Tester: forest management will become a taxpayer problem

Forest Service chief tells Senator not enough being done in Montana forests

(U.S. Senate) – Senator Jon Tester today questioned U.S. Forest Service Chief Tom Tidwell about the management of Montana’s forests.

“I don’t need to tell you how important the sawmills are as a part of the Forest Service,” Tester said. “We don’t want to drive these guys out of business, because then forest management will become a taxpayer problem.”

According to the Forest Service, in 2014, roughly 125 million board feet were harvested from 9,000 acres of national forest lands in Montana. There are 17 million acres of national forest in Montana.

During a subcommittee hearing on the Forest Service’s 2016 budget, Tester asked Tidwell if the current harvest numbers are enough to ensure Montana’s forests are properly managed.

“It’s not near enough of what we need to be doing to change the conditions on the landscape, to restore the resiliency of those forests and reduce the wildland fire threat to our communities,” Tidwell responded. “I’ve tried to be really clear about the challenge we have in front of us, and the need for us to increase the pace and scale of restoration of our nation’s forests.”

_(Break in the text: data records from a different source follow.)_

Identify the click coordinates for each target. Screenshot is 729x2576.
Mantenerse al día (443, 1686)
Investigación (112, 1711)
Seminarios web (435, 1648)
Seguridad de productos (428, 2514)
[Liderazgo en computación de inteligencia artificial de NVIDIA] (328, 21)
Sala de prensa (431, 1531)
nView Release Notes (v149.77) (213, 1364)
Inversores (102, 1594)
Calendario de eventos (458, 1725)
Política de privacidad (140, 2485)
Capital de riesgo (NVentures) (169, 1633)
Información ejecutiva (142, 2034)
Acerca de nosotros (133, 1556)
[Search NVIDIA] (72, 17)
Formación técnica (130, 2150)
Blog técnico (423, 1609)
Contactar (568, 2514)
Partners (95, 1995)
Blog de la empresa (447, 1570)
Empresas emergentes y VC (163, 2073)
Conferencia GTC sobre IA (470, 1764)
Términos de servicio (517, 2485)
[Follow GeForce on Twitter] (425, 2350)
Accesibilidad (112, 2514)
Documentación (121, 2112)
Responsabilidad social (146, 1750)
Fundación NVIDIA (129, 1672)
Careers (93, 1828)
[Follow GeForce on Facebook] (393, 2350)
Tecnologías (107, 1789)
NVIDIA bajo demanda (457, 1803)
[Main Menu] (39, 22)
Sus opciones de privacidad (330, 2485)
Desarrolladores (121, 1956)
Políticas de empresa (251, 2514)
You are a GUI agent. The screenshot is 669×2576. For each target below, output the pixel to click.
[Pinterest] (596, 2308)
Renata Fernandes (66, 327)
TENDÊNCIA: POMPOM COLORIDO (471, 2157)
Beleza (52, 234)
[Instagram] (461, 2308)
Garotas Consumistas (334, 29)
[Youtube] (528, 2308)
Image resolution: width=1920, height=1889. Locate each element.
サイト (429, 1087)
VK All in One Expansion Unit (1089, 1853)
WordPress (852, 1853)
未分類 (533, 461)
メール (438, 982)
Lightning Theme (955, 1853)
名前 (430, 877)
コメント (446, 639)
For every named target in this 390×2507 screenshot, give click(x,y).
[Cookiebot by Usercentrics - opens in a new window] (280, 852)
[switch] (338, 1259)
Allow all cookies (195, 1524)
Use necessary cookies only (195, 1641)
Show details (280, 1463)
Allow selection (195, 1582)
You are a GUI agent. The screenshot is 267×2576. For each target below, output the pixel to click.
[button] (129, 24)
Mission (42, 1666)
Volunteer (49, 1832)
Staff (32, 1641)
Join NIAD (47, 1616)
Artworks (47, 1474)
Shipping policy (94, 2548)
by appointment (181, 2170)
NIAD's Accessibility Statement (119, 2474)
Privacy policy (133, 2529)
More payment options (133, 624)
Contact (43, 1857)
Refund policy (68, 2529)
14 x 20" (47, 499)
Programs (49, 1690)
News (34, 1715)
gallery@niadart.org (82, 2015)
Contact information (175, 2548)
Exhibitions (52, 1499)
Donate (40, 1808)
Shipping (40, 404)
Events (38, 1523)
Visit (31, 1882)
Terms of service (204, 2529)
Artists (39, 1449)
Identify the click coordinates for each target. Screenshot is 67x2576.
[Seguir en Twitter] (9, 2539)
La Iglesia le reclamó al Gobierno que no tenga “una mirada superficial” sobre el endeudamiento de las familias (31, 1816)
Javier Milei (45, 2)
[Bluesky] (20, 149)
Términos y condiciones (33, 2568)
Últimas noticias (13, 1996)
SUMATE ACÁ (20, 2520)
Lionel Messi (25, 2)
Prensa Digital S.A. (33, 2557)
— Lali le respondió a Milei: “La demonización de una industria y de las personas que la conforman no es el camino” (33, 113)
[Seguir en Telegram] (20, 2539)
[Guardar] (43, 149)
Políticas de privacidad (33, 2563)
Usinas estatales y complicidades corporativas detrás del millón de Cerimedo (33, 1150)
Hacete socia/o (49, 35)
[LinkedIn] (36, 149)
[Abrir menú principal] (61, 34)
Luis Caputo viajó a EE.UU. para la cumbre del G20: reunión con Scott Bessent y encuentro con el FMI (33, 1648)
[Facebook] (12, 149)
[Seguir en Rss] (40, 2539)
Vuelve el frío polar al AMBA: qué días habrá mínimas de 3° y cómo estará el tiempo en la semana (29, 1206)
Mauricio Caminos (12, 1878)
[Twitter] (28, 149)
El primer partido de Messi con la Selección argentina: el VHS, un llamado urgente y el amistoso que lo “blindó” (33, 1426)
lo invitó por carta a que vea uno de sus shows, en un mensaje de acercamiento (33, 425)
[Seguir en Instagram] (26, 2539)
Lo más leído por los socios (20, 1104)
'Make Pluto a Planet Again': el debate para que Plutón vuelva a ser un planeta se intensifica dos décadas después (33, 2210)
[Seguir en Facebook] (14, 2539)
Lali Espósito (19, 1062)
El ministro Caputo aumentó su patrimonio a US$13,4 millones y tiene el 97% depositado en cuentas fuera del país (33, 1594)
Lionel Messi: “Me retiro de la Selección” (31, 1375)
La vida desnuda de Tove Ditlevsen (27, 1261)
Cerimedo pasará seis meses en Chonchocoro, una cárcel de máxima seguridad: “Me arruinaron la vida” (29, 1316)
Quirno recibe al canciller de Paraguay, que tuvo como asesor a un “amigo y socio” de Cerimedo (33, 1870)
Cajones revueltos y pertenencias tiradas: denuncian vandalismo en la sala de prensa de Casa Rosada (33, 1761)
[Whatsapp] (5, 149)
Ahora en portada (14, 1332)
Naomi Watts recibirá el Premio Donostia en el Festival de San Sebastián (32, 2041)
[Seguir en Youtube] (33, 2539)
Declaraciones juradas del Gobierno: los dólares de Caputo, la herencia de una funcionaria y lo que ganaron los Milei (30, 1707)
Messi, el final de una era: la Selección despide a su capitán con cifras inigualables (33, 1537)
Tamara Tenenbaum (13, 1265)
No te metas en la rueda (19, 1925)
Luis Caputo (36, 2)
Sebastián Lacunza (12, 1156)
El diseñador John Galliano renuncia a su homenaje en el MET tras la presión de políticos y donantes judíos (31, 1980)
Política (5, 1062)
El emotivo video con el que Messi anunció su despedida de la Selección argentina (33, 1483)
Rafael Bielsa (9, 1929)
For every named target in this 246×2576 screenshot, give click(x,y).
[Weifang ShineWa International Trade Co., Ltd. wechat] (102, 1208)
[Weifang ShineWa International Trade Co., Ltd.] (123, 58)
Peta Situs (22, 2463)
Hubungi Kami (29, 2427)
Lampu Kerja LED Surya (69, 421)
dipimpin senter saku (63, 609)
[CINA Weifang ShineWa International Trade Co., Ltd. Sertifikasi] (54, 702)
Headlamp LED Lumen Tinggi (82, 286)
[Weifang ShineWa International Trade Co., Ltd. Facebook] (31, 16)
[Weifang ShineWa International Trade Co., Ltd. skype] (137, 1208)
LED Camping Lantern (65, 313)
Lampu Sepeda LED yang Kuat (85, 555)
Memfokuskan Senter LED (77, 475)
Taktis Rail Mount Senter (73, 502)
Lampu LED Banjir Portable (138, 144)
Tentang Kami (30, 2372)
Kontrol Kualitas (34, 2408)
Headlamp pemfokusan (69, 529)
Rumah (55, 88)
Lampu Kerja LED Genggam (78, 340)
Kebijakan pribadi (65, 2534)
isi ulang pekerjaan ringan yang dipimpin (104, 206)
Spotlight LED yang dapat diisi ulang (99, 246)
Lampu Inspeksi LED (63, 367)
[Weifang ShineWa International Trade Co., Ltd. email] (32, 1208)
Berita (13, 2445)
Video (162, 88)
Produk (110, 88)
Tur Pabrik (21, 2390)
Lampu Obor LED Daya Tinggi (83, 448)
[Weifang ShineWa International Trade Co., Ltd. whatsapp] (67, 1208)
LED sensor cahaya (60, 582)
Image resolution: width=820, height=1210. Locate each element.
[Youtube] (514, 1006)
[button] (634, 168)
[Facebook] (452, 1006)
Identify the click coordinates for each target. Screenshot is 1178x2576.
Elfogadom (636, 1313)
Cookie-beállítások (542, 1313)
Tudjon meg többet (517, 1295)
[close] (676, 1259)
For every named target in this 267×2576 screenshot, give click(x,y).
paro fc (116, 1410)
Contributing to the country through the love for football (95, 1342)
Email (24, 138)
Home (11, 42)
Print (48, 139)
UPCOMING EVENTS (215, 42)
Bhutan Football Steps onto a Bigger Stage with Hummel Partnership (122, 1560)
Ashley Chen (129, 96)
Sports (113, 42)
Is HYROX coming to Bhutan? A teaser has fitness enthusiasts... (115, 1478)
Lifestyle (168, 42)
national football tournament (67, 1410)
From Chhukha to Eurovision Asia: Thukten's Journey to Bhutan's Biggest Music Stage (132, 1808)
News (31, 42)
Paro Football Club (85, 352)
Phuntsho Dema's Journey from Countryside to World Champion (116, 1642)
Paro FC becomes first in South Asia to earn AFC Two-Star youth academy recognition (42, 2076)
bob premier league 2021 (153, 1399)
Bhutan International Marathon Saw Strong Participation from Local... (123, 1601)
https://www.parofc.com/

When asked what number would be appropriate, Tidwell responded that the Forest Service needs to be treating “at least four times” the current acreage of forests in Montana.

Tidwell also told Tester that while Montana is a leader in implementing the 2014 Farm Bill’s forestry provisions, land management must be implemented on a much larger scale.

Tester also endorsed the Administration’s plan to fully fund the Land and Water Conservation Fund (LWCF), which has been instrumental in expanding outdoor recreation in Montana and preserving wildlife habitat. Tester recently sponsored a bipartisan bill to permanently reauthorize LWCF.

Tester supports the Forest Service’s proposal to fix the way the Agency funds wildfire suppression, treating catastrophic wildfires like other natural disasters and allowing the Forest Service to make stronger investments in forest management. He is pushing a similar bipartisan legislative proposal to ensure the Forest Service has adequate funding to combat wildfires and manage our forests. Firefighting costs accounted for 16 percent of the Agency’s overall budget in Fiscal Year 1995, but by Fiscal Year 2014 that figure stood at 42 percent.